Here’s a little known fact: the big four accounting firms (PwC, EY, KPMG, and Deloitte) now use Bitcoin and Ethereum as a gold standard of truth when auditing firms that engage in cryptocurrency transactions. See for example PwC’s Halo, which “interrogates the blockchain to independently and reliably gather corroborating information about blockchain transactions and balances”.
That corroborating information is trustworthy because blockchains, by their nature, use cryptography to create an immutable global record of who paid what money when to whom. So even if a company has a bug in its internal database of Bitcoin transactions, it can reconcile that payment by reference to the entry recorded on the blockchain!
Deloitte and others have called this triple-entry-bookkeeping a “game-changer” for accounting, a way to “vastly automate accounting processes in compliance with regulatory requirements”. It’s perhaps the most important innovation in accounting since the invention of double-entry bookkeeping… which historians believe led to a little thing like the modern financial system!

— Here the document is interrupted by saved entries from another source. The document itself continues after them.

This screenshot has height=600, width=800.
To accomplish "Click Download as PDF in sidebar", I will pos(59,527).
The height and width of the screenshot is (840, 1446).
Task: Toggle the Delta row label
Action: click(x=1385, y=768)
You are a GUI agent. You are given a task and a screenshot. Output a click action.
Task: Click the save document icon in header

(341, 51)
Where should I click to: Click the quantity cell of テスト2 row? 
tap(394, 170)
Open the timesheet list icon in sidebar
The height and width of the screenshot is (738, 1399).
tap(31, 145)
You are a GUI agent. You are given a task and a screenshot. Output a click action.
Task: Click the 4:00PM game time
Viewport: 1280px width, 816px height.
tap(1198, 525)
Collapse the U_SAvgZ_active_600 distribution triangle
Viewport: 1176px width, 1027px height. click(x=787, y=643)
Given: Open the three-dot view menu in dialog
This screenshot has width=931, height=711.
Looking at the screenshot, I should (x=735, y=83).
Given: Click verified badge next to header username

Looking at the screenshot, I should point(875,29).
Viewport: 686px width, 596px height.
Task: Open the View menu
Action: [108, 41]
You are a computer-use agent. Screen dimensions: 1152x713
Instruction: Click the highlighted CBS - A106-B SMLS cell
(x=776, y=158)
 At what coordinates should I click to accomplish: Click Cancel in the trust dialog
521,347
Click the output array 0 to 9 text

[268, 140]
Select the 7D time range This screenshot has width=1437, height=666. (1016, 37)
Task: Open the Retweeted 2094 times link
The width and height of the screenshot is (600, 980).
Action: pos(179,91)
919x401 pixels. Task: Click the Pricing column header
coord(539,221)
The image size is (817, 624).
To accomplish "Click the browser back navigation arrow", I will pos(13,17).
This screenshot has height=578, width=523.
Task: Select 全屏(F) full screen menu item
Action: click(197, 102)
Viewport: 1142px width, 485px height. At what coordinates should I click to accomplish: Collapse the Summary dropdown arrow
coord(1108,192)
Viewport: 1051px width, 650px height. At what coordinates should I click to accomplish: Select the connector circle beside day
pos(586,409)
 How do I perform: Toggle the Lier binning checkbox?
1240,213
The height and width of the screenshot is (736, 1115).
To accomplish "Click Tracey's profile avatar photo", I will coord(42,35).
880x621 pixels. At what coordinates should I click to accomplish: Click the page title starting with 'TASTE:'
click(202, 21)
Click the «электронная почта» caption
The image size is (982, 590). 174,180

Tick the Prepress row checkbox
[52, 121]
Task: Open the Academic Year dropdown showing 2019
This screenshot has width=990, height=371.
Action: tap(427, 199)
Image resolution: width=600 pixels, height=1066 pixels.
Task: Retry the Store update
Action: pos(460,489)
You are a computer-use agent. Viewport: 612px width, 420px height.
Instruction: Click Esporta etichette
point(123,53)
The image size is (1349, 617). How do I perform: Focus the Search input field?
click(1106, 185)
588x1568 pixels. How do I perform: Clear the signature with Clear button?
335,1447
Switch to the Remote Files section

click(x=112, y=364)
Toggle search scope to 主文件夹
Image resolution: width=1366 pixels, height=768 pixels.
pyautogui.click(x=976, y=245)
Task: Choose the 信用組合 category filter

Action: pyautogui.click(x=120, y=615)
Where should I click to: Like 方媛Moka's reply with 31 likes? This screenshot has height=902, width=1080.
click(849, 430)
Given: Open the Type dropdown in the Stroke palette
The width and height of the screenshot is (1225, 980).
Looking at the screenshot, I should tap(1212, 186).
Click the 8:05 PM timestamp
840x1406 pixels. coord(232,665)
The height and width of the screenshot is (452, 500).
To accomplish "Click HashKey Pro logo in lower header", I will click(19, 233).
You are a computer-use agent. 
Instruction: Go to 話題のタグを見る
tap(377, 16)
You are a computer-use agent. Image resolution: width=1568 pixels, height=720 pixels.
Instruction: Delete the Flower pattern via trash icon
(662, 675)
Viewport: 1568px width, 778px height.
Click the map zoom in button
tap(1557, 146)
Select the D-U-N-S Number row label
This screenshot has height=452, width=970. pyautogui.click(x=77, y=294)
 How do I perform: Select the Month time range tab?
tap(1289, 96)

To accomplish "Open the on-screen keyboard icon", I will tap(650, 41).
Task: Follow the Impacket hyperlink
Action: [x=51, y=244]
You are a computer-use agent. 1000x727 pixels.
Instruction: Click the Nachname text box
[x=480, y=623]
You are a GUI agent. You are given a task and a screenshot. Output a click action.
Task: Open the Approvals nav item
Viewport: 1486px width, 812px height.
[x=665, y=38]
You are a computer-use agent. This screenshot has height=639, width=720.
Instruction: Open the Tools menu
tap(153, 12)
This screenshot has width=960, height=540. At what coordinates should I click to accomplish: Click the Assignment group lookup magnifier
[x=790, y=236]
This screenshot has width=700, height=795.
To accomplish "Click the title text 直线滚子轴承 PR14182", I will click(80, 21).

The key concept is that on-chain accounting doesn’t just make it easy to perform audits, it makes it easy to automate them. There are technologies like proof-of-reserve, for example, that allow firms to continuously certify that they have the needed cash on hand. This would prevent scenarios like the allegations in the Vijay Mallya episode, where false evidence of reserves was allegedly presented to gain access to loans. A blockchain-based loan platform (like MakerDao) would never get fooled by such a trick, because it requires cryptographically provable on-chain collateral.
If this sounds fancy, don’t worry. The Internet did too, once upon a time. The main take home point is that blockchains reduce the burden on regulators by allowing them to write programs that certify that financial actors are continuously in compliance with regulations.
Blockchains also allow regulators to replay transactions for so-called market surveillance, to delegate some enforcement to smart contracts, and to even permit on-chain issuance and custody of stock certificates to enable real-time settlement. And as India contemplates permitting technology companies to enter banking, blockchain-based accounting can empower regulators to monitor their activities and conduct risk management.
By combining IndiaStack and the digital rupee, India could leapfrog the world by mandating on-chain accounting, payment, and stock issuance for all firms by 2030. Putting all financial flows on-chain would reduce corruption, increase trust in the financial system, and attract more foreign direct investment because international investors could be confident in the accounting.
In short, you can think of this as a regulatory flip. Just like the United States government initially sought to ban encryption in the 1990s, and then turned around to mandate it, so too could smart Indian regulators recognise that blockchains can actually prevent financial crime and increase trust in the system through mathematical, cryptographic proofs of compliance.